MR. VILLARS TO EVELINA Berry Hill, May 21.
LET not my Evelina be depressed by a stroke of fortune for which she is not responsible. No breach of duty on your part has incurred the unkindness which has been shown you; nor have you, by any act of imprudence, provoked either censure or reproach. Let me intreat you, therefore, my dearest child, to support yourself with that courage which your innocency ought to inspire: and let all the affliction you allow yourself be for him only who, not having that support, must one day be but too severely sensible how much he wants it.
The hint thrown out concerning myself is wholly unintelligible to me: my heart, I dare own, fully acquits me of vice; but without blemish, I have never ventured to pronounce myself. However, it seems his intention to be hereafter more explicit; and then,-should anything appear, that has on my part contributed to those misfortunes we lament, let me at least say, that the most partial of my friends cannot be so much astonished as I shall myself be at such a discovery.
The mention, also, of any future applications I may make, is equally beyond my comprehension. But I will not dwell upon a subject, which almost compels from me reflections that cannot but be wounding to a heart so formed for filial tenderness as my Evelina's. There is an air of mystery throughout the letter, the explanation of which I will await in silence.
The scheme of Madame Duval is such as might be reasonably expected from a woman so little inured to disappointment, and so totally incapable of considering the delicacy of your situation. Your averseness to her plan gives me pleasure, for it exactly corresponds with my own. Why will she not make the journey she projects by herself? She would not have even the wish of an opposition to encounter. And then, once more, might my child and myself be left to the quiet enjoyment of that peaceful happiness, which she alone has interrupted. As to her coming hither, I could, indeed, dispense with such a visit; but, if she will not be satisfied with my refusal by letter, I must submit to the task of giving it her in person.
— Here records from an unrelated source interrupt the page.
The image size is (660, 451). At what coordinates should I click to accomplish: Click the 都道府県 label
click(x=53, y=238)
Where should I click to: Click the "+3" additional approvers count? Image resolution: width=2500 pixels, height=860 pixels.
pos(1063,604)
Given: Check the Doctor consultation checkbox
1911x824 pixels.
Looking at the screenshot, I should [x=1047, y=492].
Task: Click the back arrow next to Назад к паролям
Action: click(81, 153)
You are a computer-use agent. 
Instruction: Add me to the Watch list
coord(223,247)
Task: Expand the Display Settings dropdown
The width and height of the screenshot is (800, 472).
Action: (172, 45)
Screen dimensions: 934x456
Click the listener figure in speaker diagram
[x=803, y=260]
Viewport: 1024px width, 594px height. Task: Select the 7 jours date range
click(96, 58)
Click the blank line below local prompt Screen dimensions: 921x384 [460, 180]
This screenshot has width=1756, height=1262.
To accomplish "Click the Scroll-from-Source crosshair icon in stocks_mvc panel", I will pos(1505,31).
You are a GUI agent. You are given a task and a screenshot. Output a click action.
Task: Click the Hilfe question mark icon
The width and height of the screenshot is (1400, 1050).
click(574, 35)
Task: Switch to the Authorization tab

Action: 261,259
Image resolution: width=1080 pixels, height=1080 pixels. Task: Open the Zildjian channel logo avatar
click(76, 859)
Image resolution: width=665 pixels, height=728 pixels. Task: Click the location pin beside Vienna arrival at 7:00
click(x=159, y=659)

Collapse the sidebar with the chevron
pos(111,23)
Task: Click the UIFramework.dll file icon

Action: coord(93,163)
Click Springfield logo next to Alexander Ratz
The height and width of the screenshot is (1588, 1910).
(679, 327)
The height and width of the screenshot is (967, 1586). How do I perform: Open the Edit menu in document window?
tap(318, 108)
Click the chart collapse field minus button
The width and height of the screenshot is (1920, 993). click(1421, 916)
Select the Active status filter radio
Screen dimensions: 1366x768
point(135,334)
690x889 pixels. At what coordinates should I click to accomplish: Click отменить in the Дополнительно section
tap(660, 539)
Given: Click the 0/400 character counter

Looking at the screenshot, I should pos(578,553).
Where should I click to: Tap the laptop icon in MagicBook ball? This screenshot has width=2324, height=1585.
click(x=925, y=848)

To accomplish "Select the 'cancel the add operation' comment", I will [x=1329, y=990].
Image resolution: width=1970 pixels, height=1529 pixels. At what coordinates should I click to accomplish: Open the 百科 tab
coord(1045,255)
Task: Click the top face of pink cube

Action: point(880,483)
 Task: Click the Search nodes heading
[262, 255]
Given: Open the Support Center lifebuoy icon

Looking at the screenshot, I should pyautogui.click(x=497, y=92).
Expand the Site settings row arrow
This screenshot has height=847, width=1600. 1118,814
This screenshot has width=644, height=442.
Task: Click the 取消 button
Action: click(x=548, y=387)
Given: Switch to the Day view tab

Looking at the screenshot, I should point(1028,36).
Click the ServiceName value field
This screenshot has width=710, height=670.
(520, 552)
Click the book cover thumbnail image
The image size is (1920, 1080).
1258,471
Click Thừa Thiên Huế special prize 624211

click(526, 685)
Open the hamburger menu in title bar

My impatience for your return is increased by your account of Sir Clement Willoughby's visit to Howard Grove. I am but little surprised at the perseverance of his assiduities to interest you in his favour; but I am very much hurt that you should be exposed to addresses, which, by their privacy, have an air that shocks me. You cannot, my love, be too circumspect; the slightest carelessness on your part will be taken advantage of by a man of his disposition. It is not sufficient for you to be reserved: his conduct even calls for your resentment; and should he again, as will doubtless be his endeavour, contrive to solicit your favour in private, let your disdain and displeasure be so marked, as to constrain a change in his behaviour. Though, indeed, should his visit be repeated while you remain at the Grove, Lady Howard must pardon me if I shorten yours.
Adieu, my child. You will always make my respects to the hospitable family to which we are so much obliged.